* **Work required**:
Omit every picture and output the rest of the records exactly as they are.

* **Available records**:
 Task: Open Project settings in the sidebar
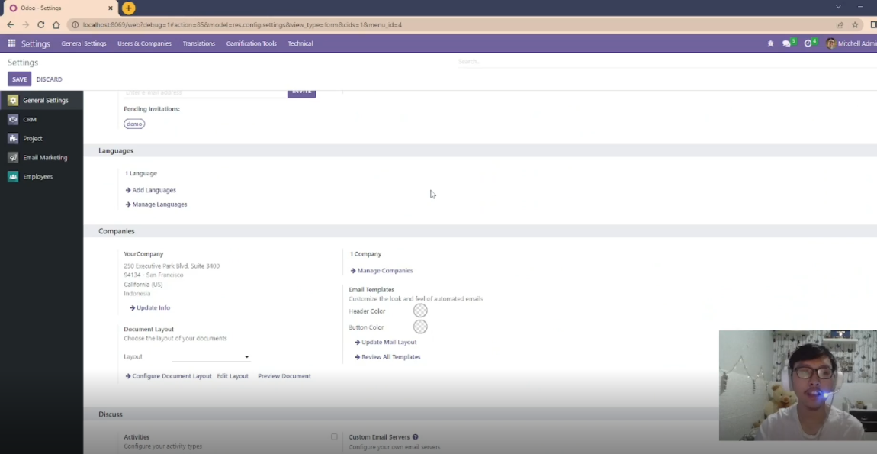point(31,138)
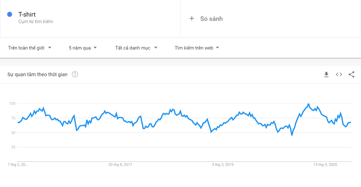Expand the Tất cả danh mục category dropdown

click(136, 48)
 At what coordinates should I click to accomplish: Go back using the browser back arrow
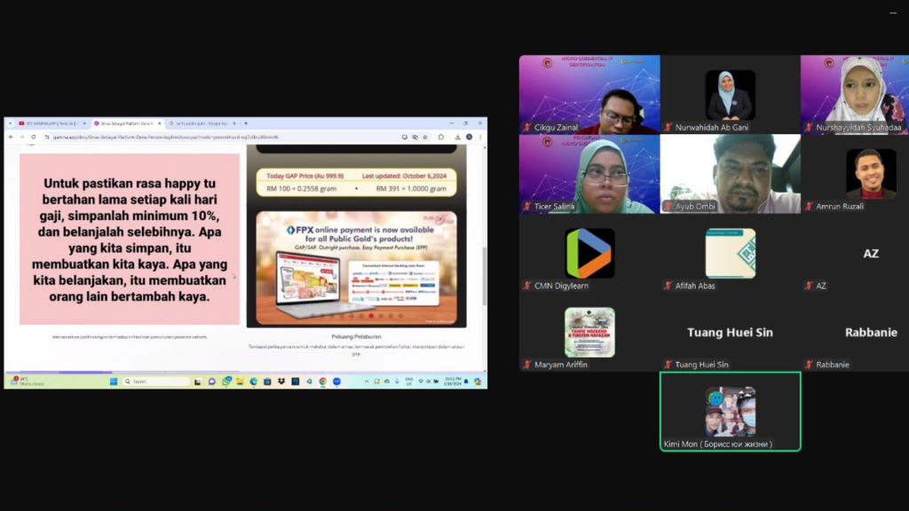point(12,137)
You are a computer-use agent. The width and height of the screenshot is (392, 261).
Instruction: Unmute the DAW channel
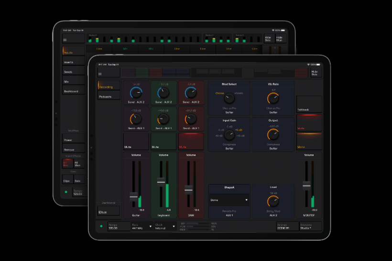(191, 141)
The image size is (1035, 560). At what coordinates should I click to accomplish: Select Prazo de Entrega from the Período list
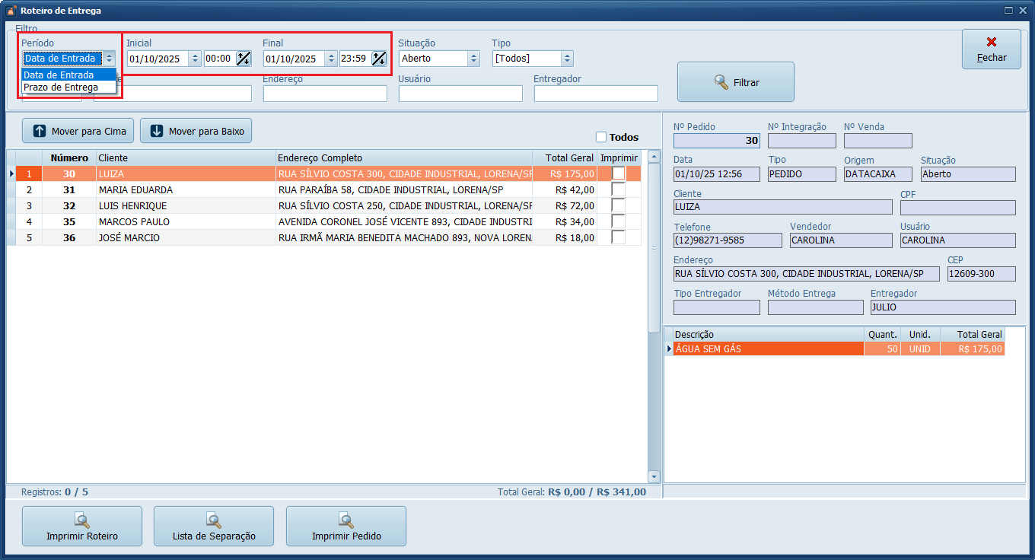61,88
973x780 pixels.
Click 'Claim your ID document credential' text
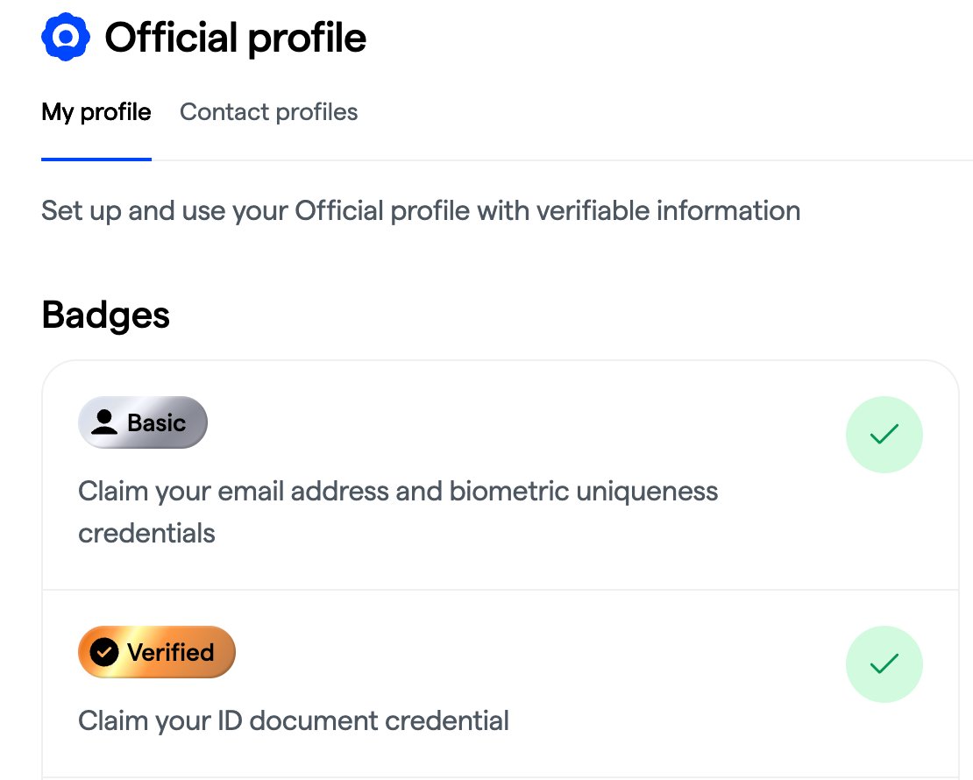point(294,720)
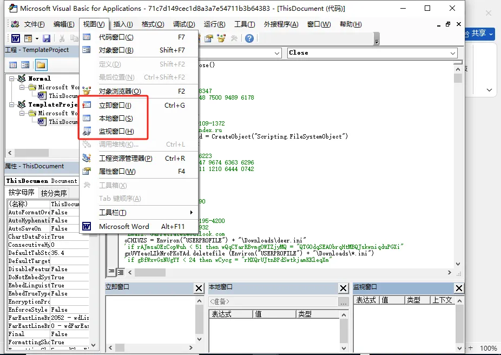The width and height of the screenshot is (501, 355).
Task: Close the 立即窗口 Immediate pane
Action: tap(199, 288)
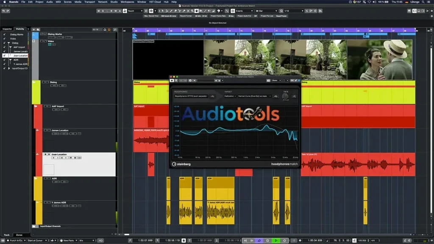
Task: Uncheck visibility for Dialog Marks track
Action: 5,34
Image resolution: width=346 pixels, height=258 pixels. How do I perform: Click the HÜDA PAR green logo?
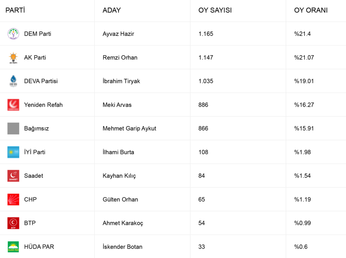(14, 247)
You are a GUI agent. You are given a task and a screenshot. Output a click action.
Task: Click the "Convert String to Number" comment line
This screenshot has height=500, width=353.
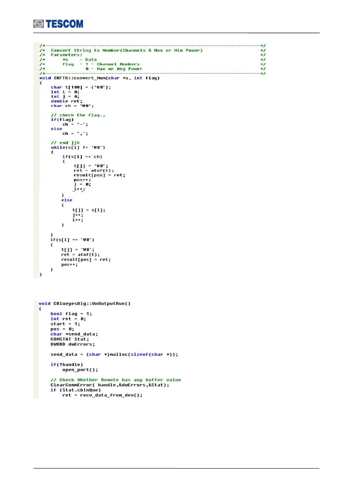pyautogui.click(x=127, y=50)
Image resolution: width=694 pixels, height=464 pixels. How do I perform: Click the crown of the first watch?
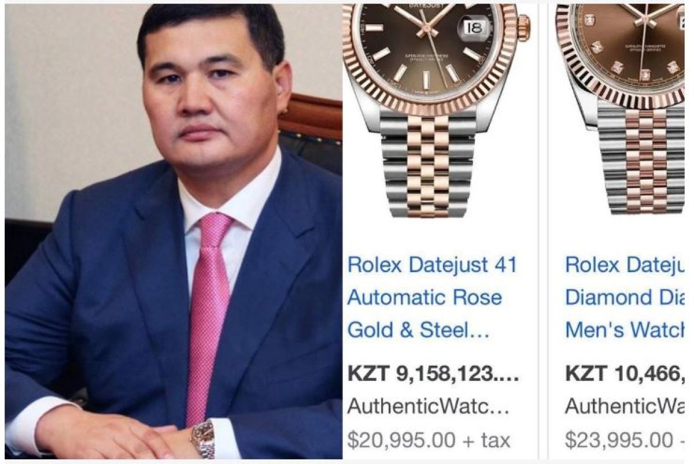pyautogui.click(x=524, y=27)
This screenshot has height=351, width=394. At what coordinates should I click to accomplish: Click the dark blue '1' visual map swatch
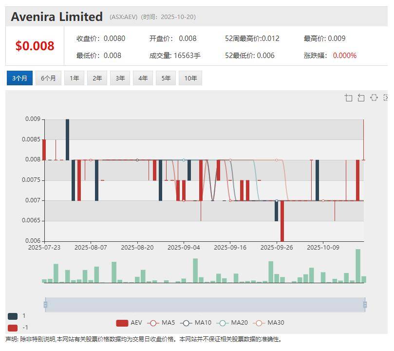(13, 316)
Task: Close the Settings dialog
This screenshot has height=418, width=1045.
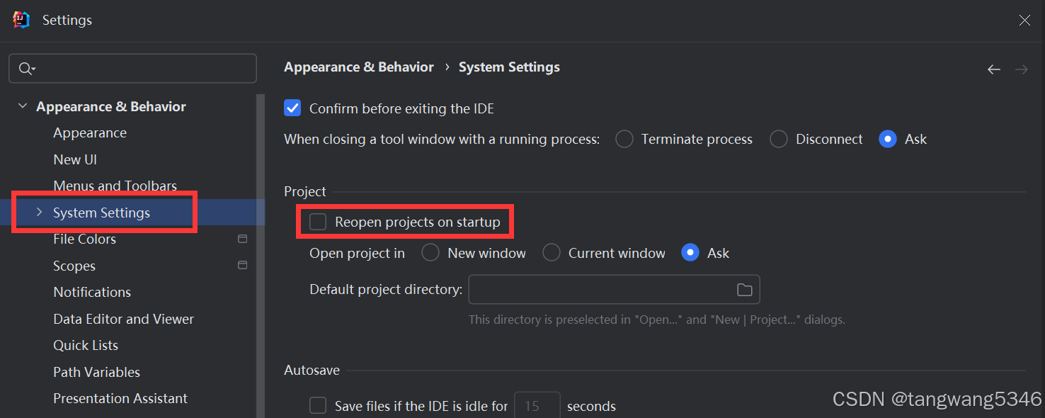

* **Your response**:
 Task: Open Project settings in the sidebar
point(31,138)
Expand the Tất cả danh mục category dropdown

click(136, 48)
 At what coordinates should I click to accomplish: Go back using the browser back arrow
point(12,137)
You are a computer-use agent. The width and height of the screenshot is (392, 261).
Instruction: Unmute the DAW channel
(191, 141)
The image size is (1035, 560). At what coordinates should I click to accomplish: Select Prazo de Entrega from the Período list
61,88
973x780 pixels.
Click 'Claim your ID document credential' text
point(294,720)
The width and height of the screenshot is (501, 355).
Task: Close the 立即窗口 Immediate pane
Action: tap(199, 288)
Task: Uncheck visibility for Dialog Marks track
Action: 5,34
Image resolution: width=346 pixels, height=258 pixels. How do I perform: Click the HÜDA PAR green logo?
(14, 247)
You are a GUI agent. You are given a task and a screenshot. Output a click action.
Task: Click the "Convert String to Number" comment line
This screenshot has height=500, width=353.
pyautogui.click(x=127, y=50)
Image resolution: width=694 pixels, height=464 pixels. How do I perform: Click the crown of the first watch?
pyautogui.click(x=524, y=27)
This screenshot has height=351, width=394. At what coordinates should I click to accomplish: Click the dark blue '1' visual map swatch
(13, 316)
Task: Close the Settings dialog
This screenshot has height=418, width=1045.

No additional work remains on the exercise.